- Wilkinson to step away from role
- Underlying business trading well
- Second 35p/share special dividend
It was a day of mixed emotions as homewares retailer Dunelm (DNLM) posted a positive first-half sales performance at the same time as revealing chief executive Nick Wilkinson was stepping down after seven years at the helm.
The shares dropped as much as 34p or 3.5% to 937p before stabilising at 955p for a loss of 1.7% or 16p.
POSITIVE UNDERLYING TRENDS
For the six months to December, revenue grew by 2.4% to £894 million driven principally by higher volumes and online orders which accounted for 39% of total sales.
The firm continued to grow its active customer base and its market share, which reached 7.8% from 7.6% the previous year according to GlobalData.
Despite keeping prices down and ‘maintaining our value proposition’, the group increased its gross margin slightly to 52.8% through productivity improvements and a tight grip on expenses.
As well as a small increase in the ordinary dividend to 16.5p per share, the firm announced another special dividend of 35p per share while maintaining its outlook for full-year earnings.
Dunelm also said it was encouraged by the start to second-half trading, which tallies with the publication today of the latest BRC-KPMG survey showing retail sales rose by 2.6% in January including an increase in non-food sales.

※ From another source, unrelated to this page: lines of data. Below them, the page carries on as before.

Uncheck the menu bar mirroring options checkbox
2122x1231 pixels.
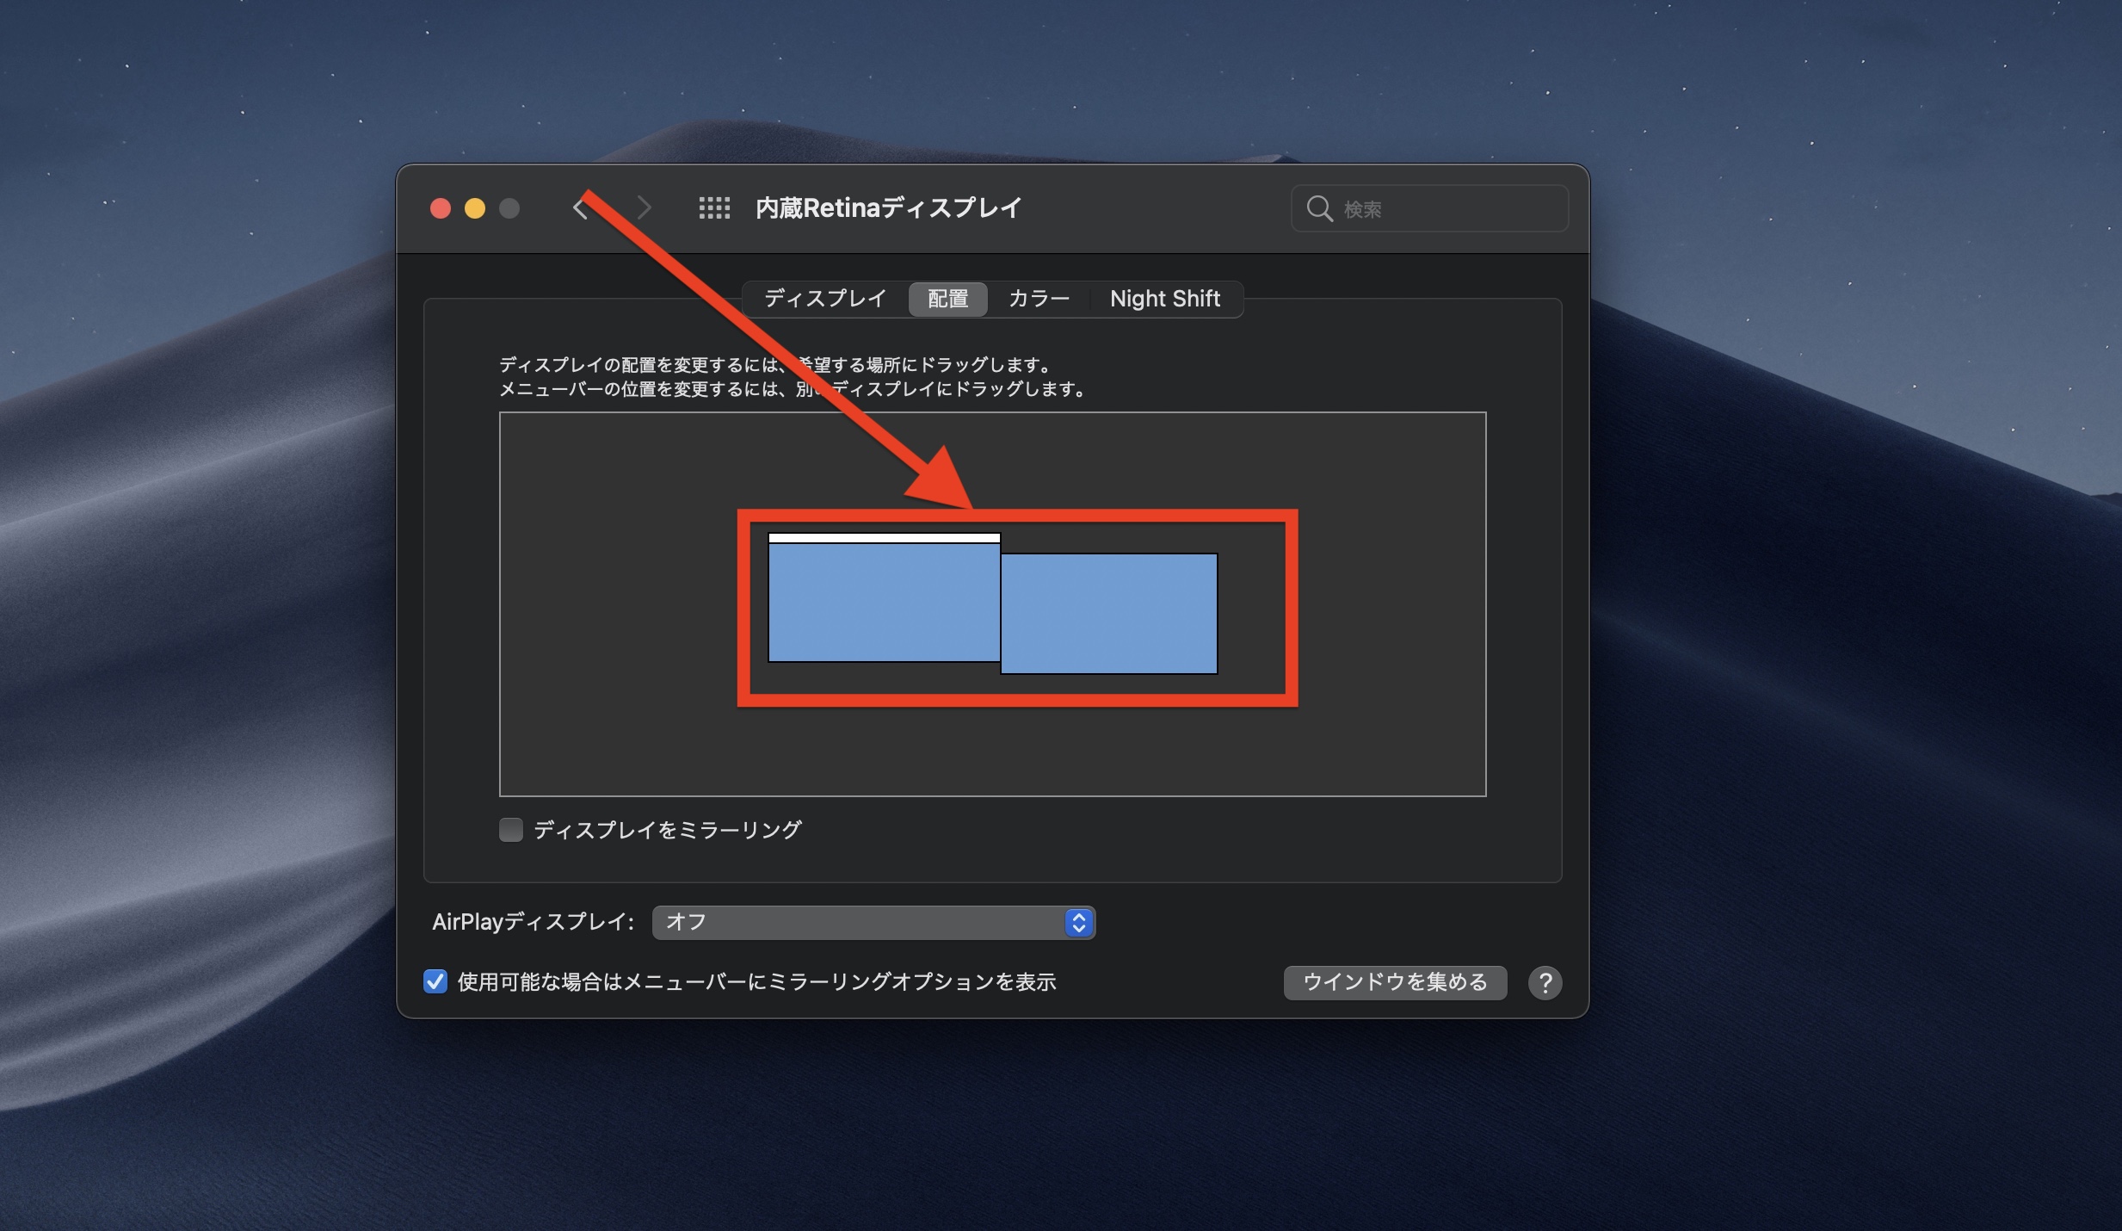[435, 981]
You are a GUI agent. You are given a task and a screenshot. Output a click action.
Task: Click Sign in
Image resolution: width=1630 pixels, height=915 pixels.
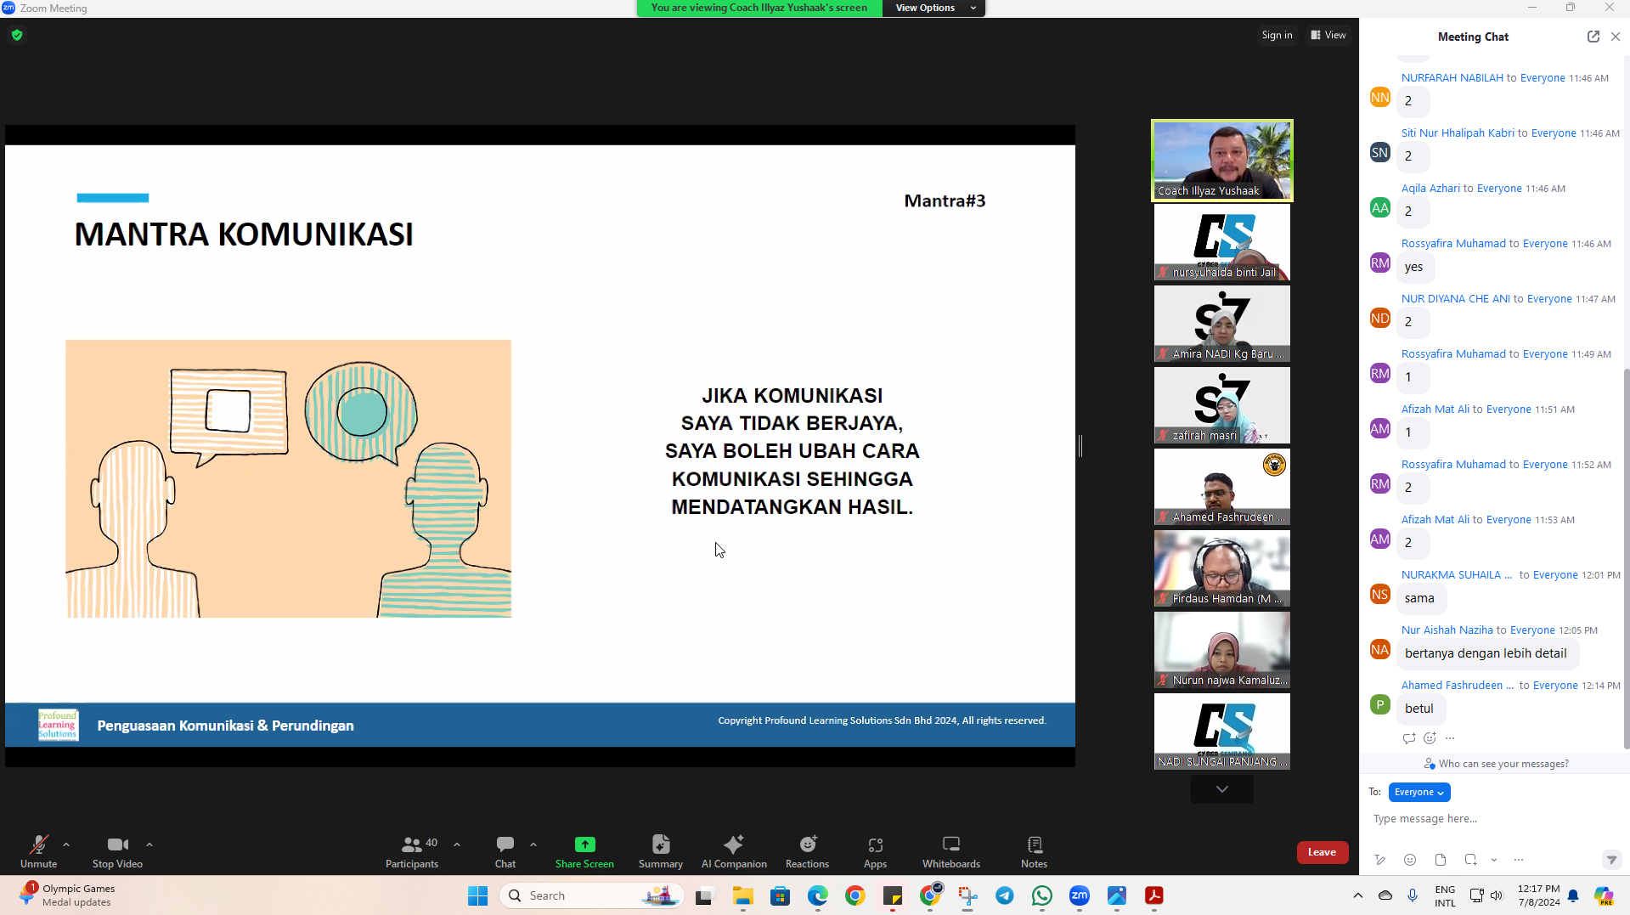1276,35
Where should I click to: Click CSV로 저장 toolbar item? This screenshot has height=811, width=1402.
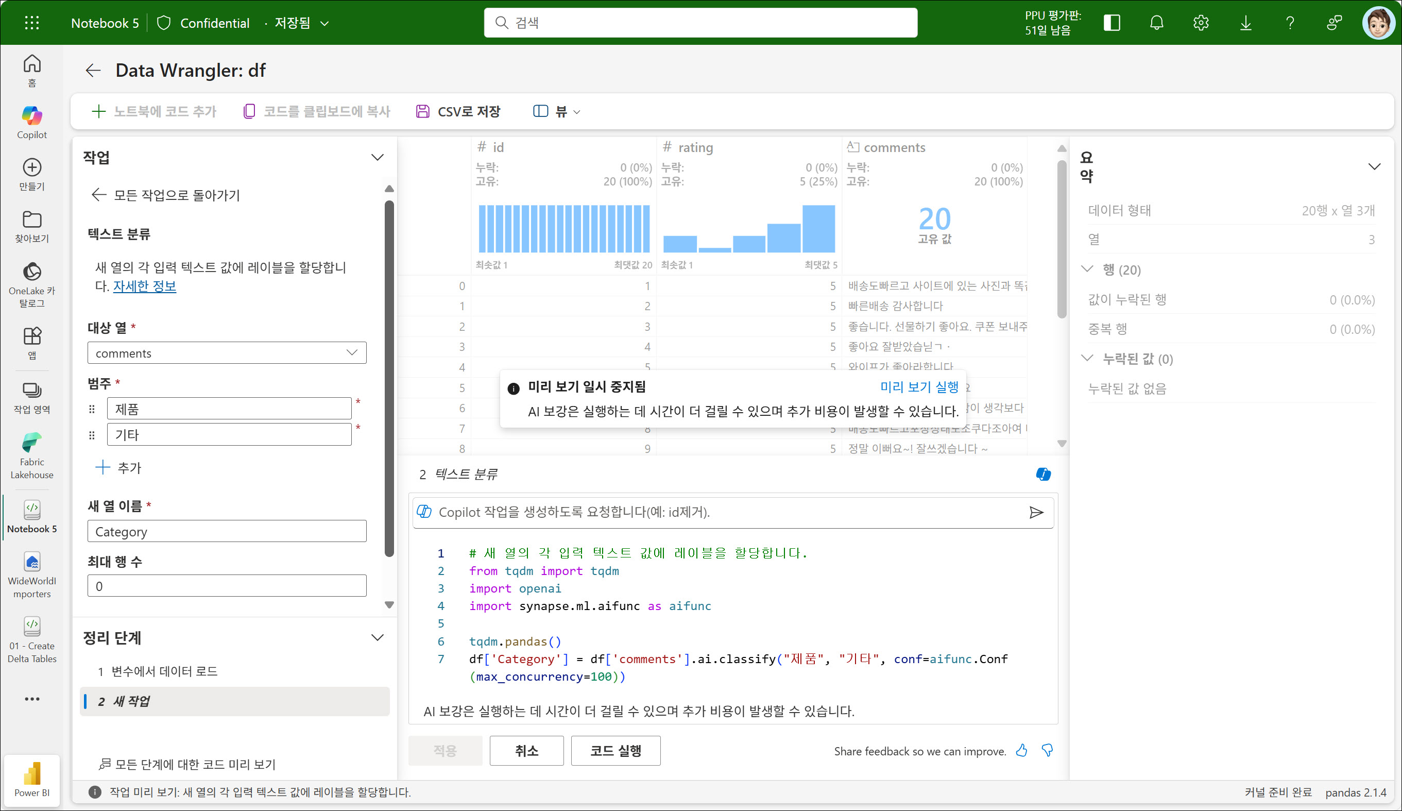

The only fly in the ointment was the news Wilkinson was stepping away from full-time executive life after guiding the business through Covid and building it into a network of close to 200 stores.
ANALYST VIEWS
Analysts at Panmure Liberum described today’s update as ‘a curate’s egg’, with evidence of a slowdown in top line momentum offset by market share gains and ‘encouraging’ trading.
While the special dividend is ‘reassuring’, the valuation ‘is by no means demanding’ at a 2025 PE (price-to-earnings) ratio of 12.7 times, although they see a risk of earnings downgrades to future years due to cost headwinds.
Mark Photiades, analyst at Canaccord Genuity, concurred in terms of the multiple, which he argues ‘offers good value given the group’s market-leading position and ongoing growth potential’.
‘Alongside robust margins, high levels of cash generation have supported substantial shareholder returns, totalling £1.5bn+ since IPO in 2006, and we see scope for further returns whilst operating within a disciplined capital allocation policy,’ adds the analyst.